28 Then Jesus said, “Come to me, all of you who are weary and carry heavy burdens, and I will give you rest. 29 Take my yoke upon you. Let me teach you, because I am humble and gentle at heart, and you will find rest for your souls. 30 For my yoke is easy to bear, and the burden I give you is light.”

                           – Matthew 11:28-30

Jesus was essentially saying, “Come to me all you who are tired out and trying to live up to the perfect requirements of the law, and I’ll give you a new burden–resting your souls in my teaching, humility and gentle heart. It’s an easy burden! All you have to do is accept it; I’ll do the rest!”

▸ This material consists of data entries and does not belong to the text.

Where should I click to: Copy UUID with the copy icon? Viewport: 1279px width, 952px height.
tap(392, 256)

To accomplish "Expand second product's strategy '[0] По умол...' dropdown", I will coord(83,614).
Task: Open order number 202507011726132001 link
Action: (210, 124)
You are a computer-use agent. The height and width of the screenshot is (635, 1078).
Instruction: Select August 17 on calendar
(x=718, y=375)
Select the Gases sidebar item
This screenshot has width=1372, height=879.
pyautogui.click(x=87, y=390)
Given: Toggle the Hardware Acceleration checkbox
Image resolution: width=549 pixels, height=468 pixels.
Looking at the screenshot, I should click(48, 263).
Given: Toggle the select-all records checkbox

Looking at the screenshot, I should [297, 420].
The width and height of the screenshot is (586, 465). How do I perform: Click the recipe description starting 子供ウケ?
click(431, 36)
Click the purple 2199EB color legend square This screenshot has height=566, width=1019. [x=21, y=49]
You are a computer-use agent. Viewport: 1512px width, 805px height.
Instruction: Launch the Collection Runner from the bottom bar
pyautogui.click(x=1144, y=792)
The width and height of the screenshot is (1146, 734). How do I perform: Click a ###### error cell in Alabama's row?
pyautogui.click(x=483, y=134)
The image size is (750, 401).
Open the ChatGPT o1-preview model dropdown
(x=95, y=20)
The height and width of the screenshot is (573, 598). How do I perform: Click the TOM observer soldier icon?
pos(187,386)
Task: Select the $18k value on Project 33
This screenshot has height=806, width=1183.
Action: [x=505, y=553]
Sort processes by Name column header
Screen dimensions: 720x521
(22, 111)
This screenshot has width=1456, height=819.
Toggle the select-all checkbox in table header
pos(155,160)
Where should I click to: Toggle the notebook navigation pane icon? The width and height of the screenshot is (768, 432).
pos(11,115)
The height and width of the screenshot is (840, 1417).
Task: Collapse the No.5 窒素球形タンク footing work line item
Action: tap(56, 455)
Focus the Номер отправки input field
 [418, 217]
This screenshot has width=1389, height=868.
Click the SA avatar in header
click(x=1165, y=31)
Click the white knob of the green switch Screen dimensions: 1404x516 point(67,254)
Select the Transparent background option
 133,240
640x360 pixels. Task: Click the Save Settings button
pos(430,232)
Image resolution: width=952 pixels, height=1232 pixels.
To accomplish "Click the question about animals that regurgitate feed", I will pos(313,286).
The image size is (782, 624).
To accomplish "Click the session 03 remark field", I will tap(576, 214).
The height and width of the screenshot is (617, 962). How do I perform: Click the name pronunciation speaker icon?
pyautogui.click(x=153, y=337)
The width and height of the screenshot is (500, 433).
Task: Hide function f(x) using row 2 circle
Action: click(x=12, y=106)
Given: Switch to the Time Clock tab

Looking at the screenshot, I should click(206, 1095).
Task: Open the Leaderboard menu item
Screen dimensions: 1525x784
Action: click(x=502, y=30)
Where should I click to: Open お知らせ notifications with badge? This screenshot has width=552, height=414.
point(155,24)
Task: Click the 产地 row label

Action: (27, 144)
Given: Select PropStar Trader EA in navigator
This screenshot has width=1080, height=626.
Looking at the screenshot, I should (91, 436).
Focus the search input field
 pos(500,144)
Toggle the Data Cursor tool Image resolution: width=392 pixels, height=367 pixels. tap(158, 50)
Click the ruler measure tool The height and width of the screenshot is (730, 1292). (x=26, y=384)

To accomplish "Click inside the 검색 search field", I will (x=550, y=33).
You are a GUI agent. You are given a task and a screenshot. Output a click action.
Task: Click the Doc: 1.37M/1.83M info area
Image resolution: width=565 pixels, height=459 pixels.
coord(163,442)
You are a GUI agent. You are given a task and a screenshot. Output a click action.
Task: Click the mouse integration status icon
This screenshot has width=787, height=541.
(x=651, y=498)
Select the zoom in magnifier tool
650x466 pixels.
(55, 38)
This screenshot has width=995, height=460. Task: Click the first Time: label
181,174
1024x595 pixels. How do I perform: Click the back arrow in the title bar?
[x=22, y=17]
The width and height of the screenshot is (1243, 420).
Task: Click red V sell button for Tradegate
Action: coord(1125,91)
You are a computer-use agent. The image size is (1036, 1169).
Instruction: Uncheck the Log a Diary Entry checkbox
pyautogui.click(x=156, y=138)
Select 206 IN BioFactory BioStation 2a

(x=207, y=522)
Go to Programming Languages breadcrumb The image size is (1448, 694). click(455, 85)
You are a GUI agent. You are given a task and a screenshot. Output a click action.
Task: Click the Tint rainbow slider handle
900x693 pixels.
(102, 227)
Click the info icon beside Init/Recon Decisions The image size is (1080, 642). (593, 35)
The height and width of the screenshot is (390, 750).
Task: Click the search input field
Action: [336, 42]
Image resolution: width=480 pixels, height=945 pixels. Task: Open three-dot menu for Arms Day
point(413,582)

And if we don’t accept this rest? The penalty for disregarding the Sabbath was severe–death! How much more the penalty for disregarding Christ, the Lord of the Sabbath, the provider of our ultimate rest from the labor of the old system of law!

Finally, to close:

God’s promise of entering his rest still stands, so we ought to tremble with fear that some of you might fail to experience it. For this good news—that God has prepared this rest—has been announced to us just as it was to them. But it did them no good because they didn’t share the faith of those who listened to God. For only we who believe can enter his rest. As for the others, God said,

“In my anger I took an oath:
    ‘They will never enter my place of rest,’”

even though this rest has been ready since he made the world. We know it is ready because of the place in the Scriptures where it mentions the seventh day: “On the seventh day God rested from all his work.” But in the other passage God said, “They will never enter my place of rest.”

So God’s rest is there for people to enter, but those who first heard this good news failed to enter because they disobeyed God. So God set another time for entering his rest, and that time is today. God announced this through David much later in the words already quoted:

“Today when you hear his voice,
    don’t harden your hearts.”

            – Hebrews 4:1-7

God’s rest is still available in Jesus for you and me–today! And by resting after his work of creation, God assures us that he has the capacity to rest. There is a place of rest in Him, a place planned for us since the beginning of the world. That place of Sabbath rest is found in Jesus. So in the words of King David, “today when you hear his voice,” beckoning you into his eternal rest, “don’t harden your hearts.”

P.S.: Yes, the view that the mark of the beast is Sunday worship and that the remnant church is marked by Saturday worship is blown right out of the water if Jesus is the new-covenant Sabbath.